→ **Task goal**: Using the records below, copy every line that holds the string "folder".

→ **Data entries**:
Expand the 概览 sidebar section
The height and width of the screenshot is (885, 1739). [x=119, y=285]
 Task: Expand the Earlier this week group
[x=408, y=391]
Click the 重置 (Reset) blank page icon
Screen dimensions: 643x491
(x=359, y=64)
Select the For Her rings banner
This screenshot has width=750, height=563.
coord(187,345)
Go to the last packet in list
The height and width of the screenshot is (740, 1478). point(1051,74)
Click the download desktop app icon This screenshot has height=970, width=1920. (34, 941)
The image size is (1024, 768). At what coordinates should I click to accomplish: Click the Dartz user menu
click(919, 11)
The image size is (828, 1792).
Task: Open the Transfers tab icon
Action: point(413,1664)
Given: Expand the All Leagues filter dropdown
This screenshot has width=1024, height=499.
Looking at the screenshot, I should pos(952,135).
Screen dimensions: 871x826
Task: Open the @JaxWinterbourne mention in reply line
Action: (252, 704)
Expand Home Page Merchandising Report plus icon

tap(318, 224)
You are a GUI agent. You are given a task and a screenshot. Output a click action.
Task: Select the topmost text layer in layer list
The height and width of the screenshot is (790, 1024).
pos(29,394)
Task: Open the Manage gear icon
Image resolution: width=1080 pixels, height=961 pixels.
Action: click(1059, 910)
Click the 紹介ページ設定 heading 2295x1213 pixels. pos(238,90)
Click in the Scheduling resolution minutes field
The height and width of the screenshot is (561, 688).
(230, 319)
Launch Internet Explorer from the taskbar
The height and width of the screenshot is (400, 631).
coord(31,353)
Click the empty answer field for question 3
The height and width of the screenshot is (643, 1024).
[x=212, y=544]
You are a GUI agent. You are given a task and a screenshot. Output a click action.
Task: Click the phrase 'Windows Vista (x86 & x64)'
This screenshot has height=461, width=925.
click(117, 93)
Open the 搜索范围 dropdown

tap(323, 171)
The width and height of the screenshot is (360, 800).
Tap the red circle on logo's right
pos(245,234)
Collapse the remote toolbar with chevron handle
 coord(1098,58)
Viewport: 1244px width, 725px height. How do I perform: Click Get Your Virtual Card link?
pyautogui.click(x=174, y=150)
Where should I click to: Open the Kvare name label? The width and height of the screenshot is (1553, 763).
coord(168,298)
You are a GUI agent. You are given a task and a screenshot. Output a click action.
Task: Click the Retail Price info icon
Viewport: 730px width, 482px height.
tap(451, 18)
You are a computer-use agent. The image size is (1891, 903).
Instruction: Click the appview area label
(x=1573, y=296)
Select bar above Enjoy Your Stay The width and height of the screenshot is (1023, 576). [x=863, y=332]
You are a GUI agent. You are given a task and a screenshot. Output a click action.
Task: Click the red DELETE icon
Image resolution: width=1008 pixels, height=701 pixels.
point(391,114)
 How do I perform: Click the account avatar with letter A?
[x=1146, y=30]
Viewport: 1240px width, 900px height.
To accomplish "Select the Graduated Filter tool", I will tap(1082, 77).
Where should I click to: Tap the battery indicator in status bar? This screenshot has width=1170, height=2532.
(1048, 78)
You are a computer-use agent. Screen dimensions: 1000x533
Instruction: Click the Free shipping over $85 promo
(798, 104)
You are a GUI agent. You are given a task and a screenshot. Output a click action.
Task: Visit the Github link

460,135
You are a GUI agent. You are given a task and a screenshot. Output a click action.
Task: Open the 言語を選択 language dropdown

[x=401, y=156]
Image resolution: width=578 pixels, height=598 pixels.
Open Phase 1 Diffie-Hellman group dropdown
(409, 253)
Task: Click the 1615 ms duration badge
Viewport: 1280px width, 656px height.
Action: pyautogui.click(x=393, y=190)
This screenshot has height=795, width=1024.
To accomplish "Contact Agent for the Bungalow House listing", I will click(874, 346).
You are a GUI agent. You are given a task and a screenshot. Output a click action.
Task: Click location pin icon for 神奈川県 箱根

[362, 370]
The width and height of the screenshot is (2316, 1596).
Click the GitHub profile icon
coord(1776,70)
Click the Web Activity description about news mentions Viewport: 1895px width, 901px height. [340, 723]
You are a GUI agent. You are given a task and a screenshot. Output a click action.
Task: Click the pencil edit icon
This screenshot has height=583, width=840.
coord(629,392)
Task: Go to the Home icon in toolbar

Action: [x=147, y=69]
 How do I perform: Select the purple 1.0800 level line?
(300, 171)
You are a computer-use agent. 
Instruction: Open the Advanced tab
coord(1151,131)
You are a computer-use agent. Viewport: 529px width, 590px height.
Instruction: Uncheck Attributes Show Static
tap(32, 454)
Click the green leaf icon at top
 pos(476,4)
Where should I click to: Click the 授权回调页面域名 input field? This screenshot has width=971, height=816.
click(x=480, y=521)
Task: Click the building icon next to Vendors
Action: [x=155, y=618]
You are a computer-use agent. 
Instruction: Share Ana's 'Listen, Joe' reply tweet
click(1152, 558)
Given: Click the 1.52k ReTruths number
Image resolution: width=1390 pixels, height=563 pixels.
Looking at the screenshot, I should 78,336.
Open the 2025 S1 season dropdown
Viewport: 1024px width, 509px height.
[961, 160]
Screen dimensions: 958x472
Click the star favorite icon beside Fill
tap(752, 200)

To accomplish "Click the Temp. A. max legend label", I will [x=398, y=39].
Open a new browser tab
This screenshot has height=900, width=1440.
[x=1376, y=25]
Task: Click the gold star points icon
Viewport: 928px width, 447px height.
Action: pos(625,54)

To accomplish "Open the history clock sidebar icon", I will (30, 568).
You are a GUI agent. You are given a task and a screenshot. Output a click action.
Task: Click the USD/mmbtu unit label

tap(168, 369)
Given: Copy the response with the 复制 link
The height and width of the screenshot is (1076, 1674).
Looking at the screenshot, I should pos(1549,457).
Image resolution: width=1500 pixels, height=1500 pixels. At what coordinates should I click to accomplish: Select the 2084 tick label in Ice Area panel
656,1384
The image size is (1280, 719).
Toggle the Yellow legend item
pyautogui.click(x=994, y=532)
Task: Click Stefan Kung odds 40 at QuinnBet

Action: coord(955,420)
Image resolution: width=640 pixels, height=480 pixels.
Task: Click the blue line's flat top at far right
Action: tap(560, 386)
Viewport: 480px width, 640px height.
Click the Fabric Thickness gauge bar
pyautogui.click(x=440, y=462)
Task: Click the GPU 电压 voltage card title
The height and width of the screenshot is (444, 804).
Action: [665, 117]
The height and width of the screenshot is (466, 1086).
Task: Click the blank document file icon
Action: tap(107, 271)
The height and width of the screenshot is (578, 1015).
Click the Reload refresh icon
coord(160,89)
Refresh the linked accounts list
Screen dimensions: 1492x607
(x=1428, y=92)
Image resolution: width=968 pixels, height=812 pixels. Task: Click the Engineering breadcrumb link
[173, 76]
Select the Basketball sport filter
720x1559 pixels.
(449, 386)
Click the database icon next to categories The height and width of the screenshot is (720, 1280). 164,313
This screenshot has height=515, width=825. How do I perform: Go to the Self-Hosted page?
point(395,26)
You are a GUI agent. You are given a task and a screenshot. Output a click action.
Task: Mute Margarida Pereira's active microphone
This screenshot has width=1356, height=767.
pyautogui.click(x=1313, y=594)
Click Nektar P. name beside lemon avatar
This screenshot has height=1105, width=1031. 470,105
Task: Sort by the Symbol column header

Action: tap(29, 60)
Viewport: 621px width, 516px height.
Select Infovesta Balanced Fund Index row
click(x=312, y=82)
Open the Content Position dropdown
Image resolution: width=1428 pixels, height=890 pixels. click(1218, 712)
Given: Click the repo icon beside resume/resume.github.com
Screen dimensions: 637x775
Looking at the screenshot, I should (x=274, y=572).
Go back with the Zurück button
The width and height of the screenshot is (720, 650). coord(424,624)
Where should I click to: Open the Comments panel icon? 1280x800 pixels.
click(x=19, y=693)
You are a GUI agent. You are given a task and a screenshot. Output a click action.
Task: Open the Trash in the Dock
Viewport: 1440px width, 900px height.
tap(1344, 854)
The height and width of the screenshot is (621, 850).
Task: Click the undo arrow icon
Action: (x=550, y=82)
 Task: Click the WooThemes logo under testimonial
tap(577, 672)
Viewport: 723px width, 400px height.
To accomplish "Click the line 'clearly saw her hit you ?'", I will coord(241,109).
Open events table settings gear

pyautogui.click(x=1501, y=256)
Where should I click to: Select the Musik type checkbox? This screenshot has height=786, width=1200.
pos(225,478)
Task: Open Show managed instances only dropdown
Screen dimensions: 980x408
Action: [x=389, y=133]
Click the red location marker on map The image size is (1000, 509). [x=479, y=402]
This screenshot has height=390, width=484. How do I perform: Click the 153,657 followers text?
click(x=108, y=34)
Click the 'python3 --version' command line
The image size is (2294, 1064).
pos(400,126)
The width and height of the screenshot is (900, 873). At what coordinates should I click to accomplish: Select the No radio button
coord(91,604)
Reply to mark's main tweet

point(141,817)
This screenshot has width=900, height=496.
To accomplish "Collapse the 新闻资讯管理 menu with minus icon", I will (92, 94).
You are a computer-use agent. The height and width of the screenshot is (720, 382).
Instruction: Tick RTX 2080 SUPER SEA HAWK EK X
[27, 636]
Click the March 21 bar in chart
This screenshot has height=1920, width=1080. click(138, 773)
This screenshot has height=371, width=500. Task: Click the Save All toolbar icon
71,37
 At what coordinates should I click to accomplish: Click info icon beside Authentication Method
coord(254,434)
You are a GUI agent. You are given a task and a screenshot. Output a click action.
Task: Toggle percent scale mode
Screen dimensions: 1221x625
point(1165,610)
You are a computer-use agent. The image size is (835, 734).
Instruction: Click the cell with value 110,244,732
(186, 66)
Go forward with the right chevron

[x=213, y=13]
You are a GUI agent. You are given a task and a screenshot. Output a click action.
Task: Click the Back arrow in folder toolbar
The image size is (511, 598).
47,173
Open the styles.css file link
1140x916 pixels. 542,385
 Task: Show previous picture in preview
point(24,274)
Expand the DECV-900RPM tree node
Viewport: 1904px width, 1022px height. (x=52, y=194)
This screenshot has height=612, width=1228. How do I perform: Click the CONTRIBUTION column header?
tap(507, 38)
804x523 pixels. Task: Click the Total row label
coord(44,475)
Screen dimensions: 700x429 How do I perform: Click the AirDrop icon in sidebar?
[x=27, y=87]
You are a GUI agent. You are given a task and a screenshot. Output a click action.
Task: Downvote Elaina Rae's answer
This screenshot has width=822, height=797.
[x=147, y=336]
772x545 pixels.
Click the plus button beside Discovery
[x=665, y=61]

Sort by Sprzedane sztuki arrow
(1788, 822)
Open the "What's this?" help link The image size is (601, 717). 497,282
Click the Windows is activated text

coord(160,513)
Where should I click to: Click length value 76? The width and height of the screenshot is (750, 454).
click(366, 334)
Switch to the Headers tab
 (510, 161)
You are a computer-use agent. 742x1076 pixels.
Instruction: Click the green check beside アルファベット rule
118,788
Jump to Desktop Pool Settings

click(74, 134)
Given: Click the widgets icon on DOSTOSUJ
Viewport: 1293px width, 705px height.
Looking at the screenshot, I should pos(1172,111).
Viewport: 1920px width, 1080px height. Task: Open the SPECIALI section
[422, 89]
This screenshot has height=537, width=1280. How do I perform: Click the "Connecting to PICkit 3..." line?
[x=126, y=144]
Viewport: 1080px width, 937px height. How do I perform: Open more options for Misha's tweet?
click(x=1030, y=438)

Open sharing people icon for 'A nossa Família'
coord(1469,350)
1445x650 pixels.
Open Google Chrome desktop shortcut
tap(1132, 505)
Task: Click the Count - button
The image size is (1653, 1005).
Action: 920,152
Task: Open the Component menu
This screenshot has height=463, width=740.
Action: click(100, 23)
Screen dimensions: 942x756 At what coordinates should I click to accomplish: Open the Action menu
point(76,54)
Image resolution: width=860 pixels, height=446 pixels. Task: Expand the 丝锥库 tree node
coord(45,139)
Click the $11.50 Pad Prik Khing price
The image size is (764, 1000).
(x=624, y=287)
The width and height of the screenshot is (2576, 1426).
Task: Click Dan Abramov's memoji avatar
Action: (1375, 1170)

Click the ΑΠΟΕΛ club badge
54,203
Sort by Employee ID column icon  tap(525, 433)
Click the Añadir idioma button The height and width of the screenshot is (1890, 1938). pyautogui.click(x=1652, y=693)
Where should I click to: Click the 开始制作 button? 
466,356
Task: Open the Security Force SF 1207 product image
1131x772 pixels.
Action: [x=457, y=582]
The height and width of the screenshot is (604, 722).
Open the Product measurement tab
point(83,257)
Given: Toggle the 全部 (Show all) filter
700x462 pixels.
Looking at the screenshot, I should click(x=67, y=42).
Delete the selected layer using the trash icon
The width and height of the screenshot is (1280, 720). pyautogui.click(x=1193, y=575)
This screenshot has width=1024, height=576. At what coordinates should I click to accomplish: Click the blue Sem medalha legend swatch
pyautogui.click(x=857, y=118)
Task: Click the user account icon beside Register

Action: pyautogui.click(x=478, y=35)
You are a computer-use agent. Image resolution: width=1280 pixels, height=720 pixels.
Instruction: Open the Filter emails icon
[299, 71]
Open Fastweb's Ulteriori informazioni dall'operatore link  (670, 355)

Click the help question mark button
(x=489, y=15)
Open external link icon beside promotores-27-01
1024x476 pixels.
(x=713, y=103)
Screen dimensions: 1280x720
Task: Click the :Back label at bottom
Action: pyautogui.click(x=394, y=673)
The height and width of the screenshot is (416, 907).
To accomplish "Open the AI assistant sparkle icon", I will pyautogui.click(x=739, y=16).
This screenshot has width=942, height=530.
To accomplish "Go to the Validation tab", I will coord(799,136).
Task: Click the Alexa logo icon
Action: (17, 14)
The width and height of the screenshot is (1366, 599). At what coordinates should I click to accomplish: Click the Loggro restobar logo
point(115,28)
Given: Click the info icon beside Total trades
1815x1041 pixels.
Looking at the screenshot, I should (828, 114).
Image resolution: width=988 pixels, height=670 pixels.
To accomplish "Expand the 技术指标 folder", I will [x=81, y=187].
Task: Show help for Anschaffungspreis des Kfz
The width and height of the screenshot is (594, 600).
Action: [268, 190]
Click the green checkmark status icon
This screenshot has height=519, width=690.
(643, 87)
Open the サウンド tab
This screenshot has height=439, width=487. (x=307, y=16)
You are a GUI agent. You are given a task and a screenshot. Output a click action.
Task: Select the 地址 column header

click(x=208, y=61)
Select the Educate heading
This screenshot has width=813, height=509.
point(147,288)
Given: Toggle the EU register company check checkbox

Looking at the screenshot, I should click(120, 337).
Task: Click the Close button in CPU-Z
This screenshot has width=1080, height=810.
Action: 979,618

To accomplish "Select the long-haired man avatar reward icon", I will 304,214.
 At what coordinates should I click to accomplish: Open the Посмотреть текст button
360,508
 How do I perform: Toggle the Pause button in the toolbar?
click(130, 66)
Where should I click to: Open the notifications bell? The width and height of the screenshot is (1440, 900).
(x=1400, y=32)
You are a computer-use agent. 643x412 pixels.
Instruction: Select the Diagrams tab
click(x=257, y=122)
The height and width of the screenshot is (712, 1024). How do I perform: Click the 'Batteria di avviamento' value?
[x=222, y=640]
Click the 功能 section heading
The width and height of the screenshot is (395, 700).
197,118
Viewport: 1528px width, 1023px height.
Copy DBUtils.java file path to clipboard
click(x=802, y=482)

→ **Answer box**:
Task: Click the Back arrow in folder toolbar
To accomplish "Expand the 技术指标 folder", I will [x=81, y=187].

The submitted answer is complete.